With markets shaky due to the human and financial toll the corona virus is taking, everyone is wary of investing. Every country’s market is falling, yet investors are eyeing the rise of one: China.
Going All In
According to CNBC, many investors are considering, or have started investing in the Chinese market. New York’s Pinebridge Investments has said that it has gone “all in”. Its global head of multi asset, Michael Kelly said,
We have recently boosted China A shares from a small single-digit starting position to a low double-digit weighting,”…“As a result of COVID-19, the West is now seeing plunging economics through at least (the second quarter)” while “April macro data will clearly have a better tone for China,
Pinebridge Investments valuation stood at USD 101.3 billion at the end of 2019, with USD 64.3 billion in fixed income and USD 25.5 billion in stocks.
UBS Asset Management is another firm that has already taken the plunge into the Far East.

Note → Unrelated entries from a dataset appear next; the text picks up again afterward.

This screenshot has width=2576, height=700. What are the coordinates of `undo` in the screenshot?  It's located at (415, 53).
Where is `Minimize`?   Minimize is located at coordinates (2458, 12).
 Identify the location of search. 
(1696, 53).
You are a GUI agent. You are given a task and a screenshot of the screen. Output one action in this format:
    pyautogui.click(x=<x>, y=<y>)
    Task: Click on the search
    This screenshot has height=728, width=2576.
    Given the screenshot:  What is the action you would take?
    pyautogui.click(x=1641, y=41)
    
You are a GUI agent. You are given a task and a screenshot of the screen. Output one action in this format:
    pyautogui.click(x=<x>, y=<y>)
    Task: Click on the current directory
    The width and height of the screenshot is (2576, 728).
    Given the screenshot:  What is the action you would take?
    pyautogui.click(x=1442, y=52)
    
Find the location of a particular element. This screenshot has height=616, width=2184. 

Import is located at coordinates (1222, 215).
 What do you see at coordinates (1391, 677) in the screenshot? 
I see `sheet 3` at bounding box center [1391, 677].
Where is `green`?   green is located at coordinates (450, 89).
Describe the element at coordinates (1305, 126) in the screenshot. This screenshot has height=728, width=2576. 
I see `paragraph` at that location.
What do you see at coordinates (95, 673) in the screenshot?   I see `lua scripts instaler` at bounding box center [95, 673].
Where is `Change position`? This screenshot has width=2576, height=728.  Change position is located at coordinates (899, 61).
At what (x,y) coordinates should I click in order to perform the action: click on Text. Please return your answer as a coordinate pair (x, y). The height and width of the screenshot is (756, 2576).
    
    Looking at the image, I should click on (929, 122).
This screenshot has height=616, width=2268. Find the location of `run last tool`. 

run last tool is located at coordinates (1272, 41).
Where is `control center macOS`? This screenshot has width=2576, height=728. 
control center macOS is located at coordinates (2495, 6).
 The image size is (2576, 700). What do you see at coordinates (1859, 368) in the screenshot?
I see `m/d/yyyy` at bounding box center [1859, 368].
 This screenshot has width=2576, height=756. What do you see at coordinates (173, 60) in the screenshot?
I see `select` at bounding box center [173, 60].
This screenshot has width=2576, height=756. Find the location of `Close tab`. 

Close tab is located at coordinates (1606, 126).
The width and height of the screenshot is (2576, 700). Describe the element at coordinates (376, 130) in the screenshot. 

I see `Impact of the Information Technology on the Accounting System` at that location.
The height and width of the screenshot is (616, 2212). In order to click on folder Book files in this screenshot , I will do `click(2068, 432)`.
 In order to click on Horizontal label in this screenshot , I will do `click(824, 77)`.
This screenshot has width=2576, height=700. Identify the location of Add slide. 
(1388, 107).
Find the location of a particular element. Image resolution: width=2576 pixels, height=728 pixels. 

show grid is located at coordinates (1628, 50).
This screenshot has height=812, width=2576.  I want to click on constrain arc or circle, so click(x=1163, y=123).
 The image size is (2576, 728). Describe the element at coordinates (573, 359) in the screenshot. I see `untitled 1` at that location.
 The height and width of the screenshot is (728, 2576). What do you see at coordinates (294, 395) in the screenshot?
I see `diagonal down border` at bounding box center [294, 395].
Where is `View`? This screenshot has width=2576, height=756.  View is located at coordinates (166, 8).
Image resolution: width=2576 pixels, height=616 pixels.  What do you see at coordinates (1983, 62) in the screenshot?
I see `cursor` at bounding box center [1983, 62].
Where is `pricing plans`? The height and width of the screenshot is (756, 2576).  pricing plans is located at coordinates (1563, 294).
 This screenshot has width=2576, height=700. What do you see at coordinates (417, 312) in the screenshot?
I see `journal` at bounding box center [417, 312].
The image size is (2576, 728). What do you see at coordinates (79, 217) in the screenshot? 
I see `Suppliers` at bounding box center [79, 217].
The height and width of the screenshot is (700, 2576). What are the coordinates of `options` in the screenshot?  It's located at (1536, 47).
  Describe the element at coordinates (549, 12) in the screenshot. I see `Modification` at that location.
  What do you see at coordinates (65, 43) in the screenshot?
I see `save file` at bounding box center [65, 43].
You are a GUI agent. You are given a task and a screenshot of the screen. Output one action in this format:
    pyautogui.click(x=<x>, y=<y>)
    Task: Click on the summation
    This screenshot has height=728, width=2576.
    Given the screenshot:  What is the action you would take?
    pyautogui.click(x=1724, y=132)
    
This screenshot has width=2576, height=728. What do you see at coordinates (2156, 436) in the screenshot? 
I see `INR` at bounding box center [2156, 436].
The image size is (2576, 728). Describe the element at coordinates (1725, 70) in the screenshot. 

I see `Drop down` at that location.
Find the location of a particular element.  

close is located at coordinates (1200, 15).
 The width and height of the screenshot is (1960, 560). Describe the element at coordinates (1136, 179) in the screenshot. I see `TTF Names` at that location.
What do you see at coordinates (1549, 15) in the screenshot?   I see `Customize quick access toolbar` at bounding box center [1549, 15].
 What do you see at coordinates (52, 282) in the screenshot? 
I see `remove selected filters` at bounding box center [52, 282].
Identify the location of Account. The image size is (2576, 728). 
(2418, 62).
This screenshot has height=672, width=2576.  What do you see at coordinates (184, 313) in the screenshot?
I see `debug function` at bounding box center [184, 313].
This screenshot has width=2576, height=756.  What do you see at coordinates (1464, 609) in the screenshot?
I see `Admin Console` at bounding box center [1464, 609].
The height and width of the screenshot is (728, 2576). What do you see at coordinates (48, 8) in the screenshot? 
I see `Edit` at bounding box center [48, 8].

It started an Exchange Traded Fund (ETF) targeting China’s internal stock market. According to the Regional Chief Investment Officer at UBS, said that significant portions of MSCI China’s stocks are from technology related companies. Technology industry, hi opined, is far less likely to be affected by the corona virus. Companies in the sector are already using technology that allows people to work remotely and even if physical presence is required, it can be kept at a bare minimum. Kelly sees other areas that are impacted,
We expect the virus to have long-term implications in areas including US-China trade, global supply chains, digital infrastructure, and offline to online migration.
Specific Markets
As said by Kelly, not all areas and markets in China are shrugging the effects of corona virus. Market experts say that industries such as telecom, semiconductor chip manufacturers and the health care is the key areas to invest in at this time. Another area that companies are seeing to invest is the real estate. To keep the economy boosted, loans in China are available at low rates as compared to the rest of the world. This means that money will keep flowing in this area.
The Yuan is another factor in the strong investment opportunities firms are seeing in the country. People’s Bank of China is aggressively working on a Centrally Backed Digital Currency (CBDC). This will enable the Yuan to gain traction and edge over other ones, even the US Dollar. It is no secret that China intends to see its currency become a default in international trading. Shifting to a pure digital one would see the Asian giant not needing Dollars for international trade. It would be far easy and cheaper for countries and investors to acquire the digital Yuan and pay directly for trades being done with China. The use of blockchain as a basis makes it extremely secure and resistant to censorship by other entities, such as sanctions by the US.